Make sure that you have set vm.max_map_count to be >= 262144 or the docker command above will fail. Once the Elasticsearch server is up, you can create the yaml file for the ClusterOutput and ClusterFlow:

cat << EOF > elasticsearch-example.yaml
apiVersion: logging.banzaicloud.io/v1beta1
kind: ClusterOutput
metadata:
  name: elasticsearch-example
  namespace: cattle-logging-system
spec:
  elasticsearch:
    host: 192.168.0.119
    port: 9200
    buffer:
      timekey: 1m
      timekey_wait: 30s
      timekey_use_utc: true
---
apiVersion: logging.banzaicloud.io/v1beta1
kind: ClusterFlow
metadata:
  name: elasticsearch-example
  namespace: cattle-logging-system
spec:
  match:
    - select: {}
  globalOutputRefs:
    - elasticsearch-example
EOF

And apply the file:

kubectl apply -f elasticsearch-example.yaml

After allowing some time for the logging operator to apply the resources, you can test that the logs are flowing:

$ curl localhost:9200/fluentd/_search
{
  "took": 1,
  "timed_out": false,
  "_shards": {
    "total": 5,
    "successful": 5,
    "skipped": 0,
    "failed": 0
  },
  "hits": {
    "total": 11603,
    "max_score": 1,
    "hits": [
      {
        "_index": "fluentd",
        "_type": "fluentd",
        "_id": "yWHr0oMBXcBggZRJgagY",
        "_score": 1,
        "_source": {
          "stream": "stderr",
          "logtag": "F",
          "message": "I1013 02:29:43.020384       1 csi_handler.go:248] Attaching \"csi-974b4a6d2598d8a7a37b06d06557c428628875e077dabf8f32a6f3aa2750961d\"",
          "kubernetes": {
            "pod_name": "csi-attacher-5d4cc8cfc8-hd4nb",
            "namespace_name": "longhorn-system",
            "pod_id": "c63c2014-9556-40ce-a8e1-22c55de12e70",
            "labels": {
              "app": "csi-attacher",
              "pod-template-hash": "5d4cc8cfc8"

Data:
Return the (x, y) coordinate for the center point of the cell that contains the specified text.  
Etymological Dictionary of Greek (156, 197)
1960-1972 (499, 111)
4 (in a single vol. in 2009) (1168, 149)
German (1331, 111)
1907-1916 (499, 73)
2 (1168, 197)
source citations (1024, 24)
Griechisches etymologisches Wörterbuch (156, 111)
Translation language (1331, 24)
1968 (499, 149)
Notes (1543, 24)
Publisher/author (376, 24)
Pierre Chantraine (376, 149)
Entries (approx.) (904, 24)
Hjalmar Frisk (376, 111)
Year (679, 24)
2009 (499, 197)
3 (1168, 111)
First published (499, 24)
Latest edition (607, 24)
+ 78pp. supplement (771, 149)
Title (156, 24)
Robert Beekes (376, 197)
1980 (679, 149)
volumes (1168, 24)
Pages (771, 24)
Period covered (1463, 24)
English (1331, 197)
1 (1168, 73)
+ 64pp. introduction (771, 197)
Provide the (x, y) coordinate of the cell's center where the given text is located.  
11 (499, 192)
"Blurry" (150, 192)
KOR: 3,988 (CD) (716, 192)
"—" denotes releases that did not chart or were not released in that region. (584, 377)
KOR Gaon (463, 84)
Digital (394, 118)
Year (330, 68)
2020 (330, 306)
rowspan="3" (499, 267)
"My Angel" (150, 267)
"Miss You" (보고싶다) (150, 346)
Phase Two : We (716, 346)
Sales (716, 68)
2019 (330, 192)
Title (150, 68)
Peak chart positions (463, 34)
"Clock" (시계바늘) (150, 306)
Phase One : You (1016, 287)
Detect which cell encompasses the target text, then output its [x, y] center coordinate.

Task to complete:
Can you retype the Elasticsearch logging walkthrough in full, character for character?

Correct output:
Make sure that you have set vm.max_map_count to be >= 262144 or the docker command above will fail. Once the Elasticsearch server is up, you can create the yaml file for the ClusterOutput and ClusterFlow:

cat << EOF > elasticsearch-example.yaml
apiVersion: logging.banzaicloud.io/v1beta1
kind: ClusterOutput
metadata:
  name: elasticsearch-example
  namespace: cattle-logging-system
spec:
  elasticsearch:
    host: 192.168.0.119
    port: 9200
    buffer:
      timekey: 1m
      timekey_wait: 30s
      timekey_use_utc: true
---
apiVersion: logging.banzaicloud.io/v1beta1
kind: ClusterFlow
metadata:
  name: elasticsearch-example
  namespace: cattle-logging-system
spec:
  match:
    - select: {}
  globalOutputRefs:
    - elasticsearch-example
EOF

And apply the file:

kubectl apply -f elasticsearch-example.yaml

After allowing some time for the logging operator to apply the resources, you can test that the logs are flowing:

$ curl localhost:9200/fluentd/_search
{
  "took": 1,
  "timed_out": false,
  "_shards": {
    "total": 5,
    "successful": 5,
    "skipped": 0,
    "failed": 0
  },
  "hits": {
    "total": 11603,
    "max_score": 1,
    "hits": [
      {
        "_index": "fluentd",
        "_type": "fluentd",
        "_id": "yWHr0oMBXcBggZRJgagY",
        "_score": 1,
        "_source": {
          "stream": "stderr",
          "logtag": "F",
          "message": "I1013 02:29:43.020384       1 csi_handler.go:248] Attaching \"csi-974b4a6d2598d8a7a37b06d06557c428628875e077dabf8f32a6f3aa2750961d\"",
          "kubernetes": {
            "pod_name": "csi-attacher-5d4cc8cfc8-hd4nb",
            "namespace_name": "longhorn-system",
            "pod_id": "c63c2014-9556-40ce-a8e1-22c55de12e70",
            "labels": {
              "app": "csi-attacher",
              "pod-template-hash": "5d4cc8cfc8"